▶ **What you should do**: Copy everything from the line containing "Viewport: 812px width, 1502px" down through the line containing "(x=371, y=1415)", swapping "reply" for "comment" and changing nothing else. Leave the pictures out.

▶ **Listing**:
* * * * * * *
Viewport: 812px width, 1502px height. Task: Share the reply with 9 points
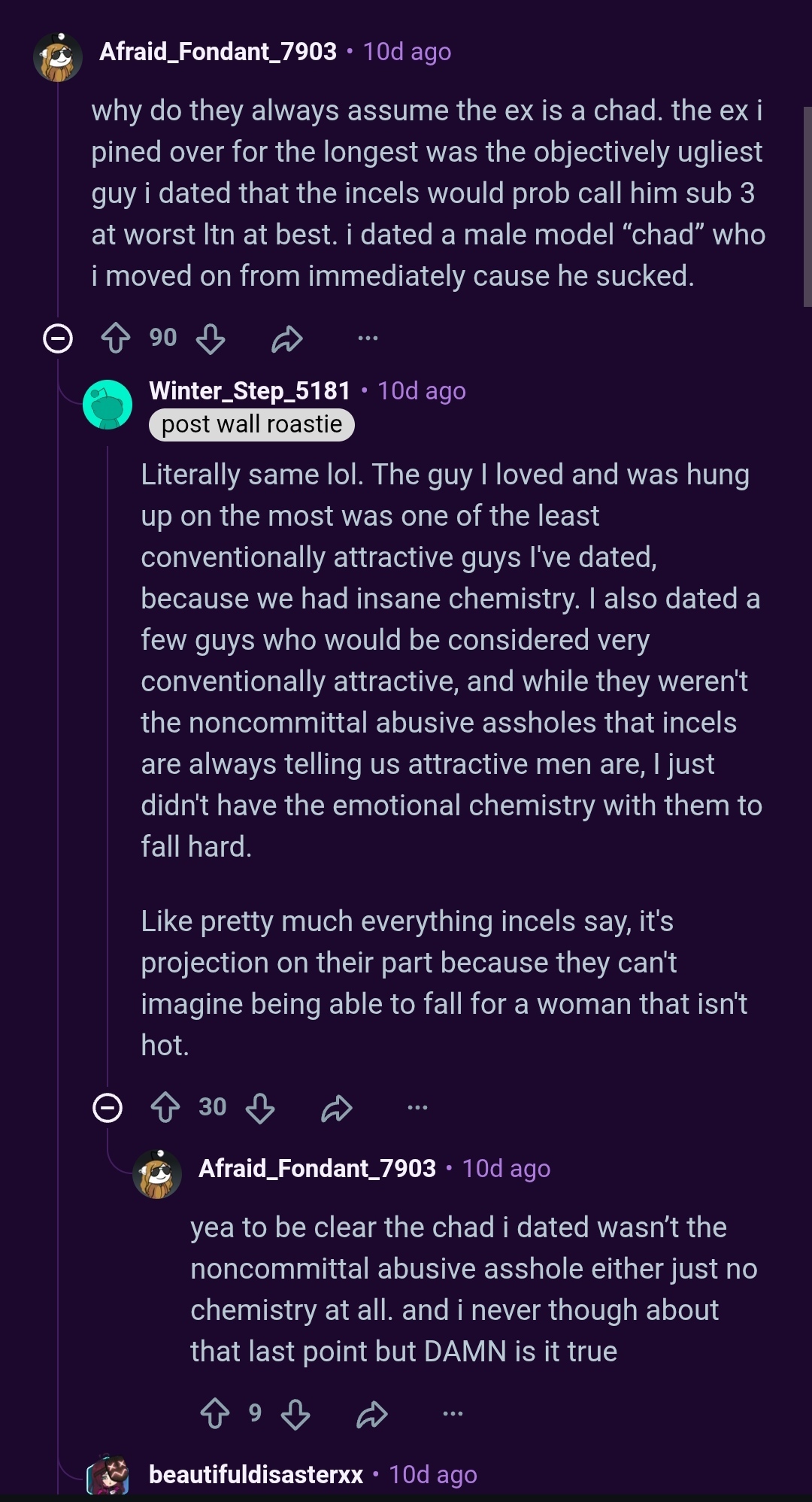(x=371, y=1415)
* * * * * * *
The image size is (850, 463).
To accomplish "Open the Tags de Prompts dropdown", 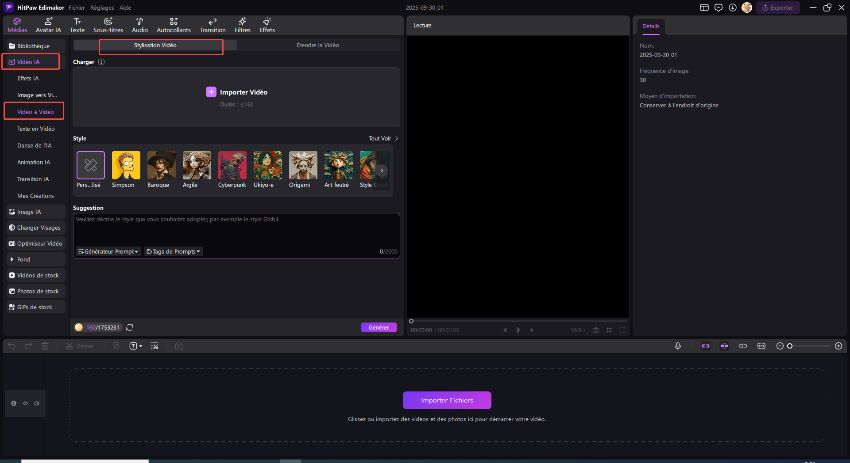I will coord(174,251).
* * * * * * *
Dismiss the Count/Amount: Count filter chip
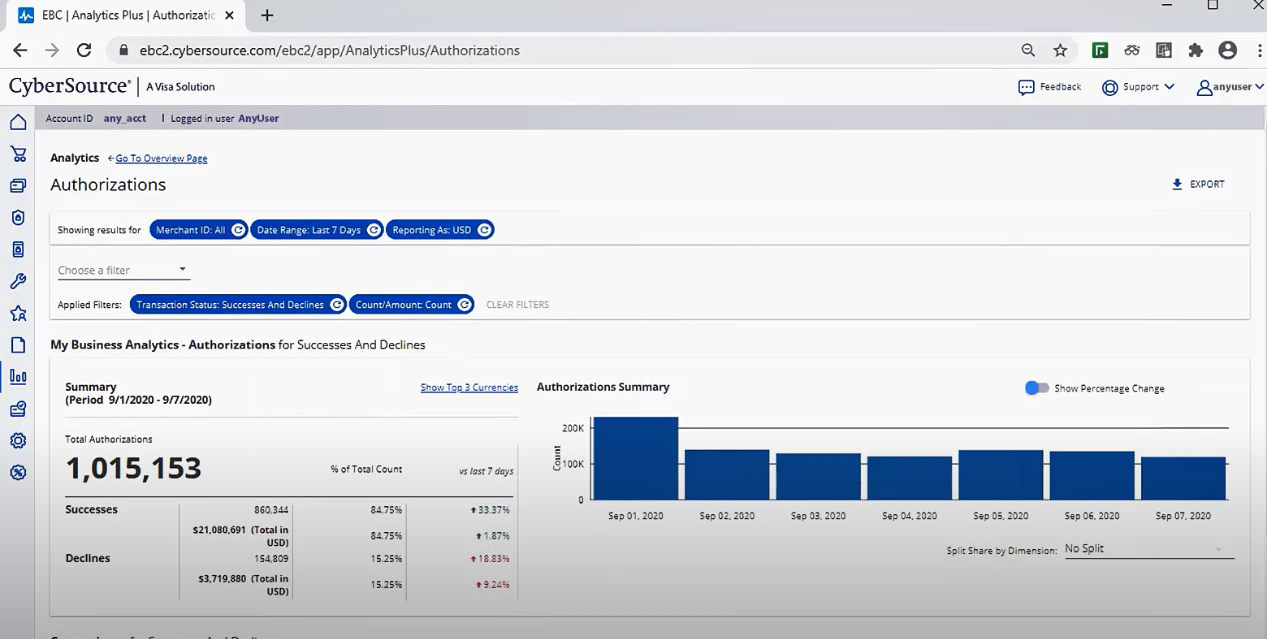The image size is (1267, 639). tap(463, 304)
* * * * * * *
▶ **Task solution**:
Viewport: 812px width, 1502px height. Task: Share the comment with 9 points
(x=371, y=1415)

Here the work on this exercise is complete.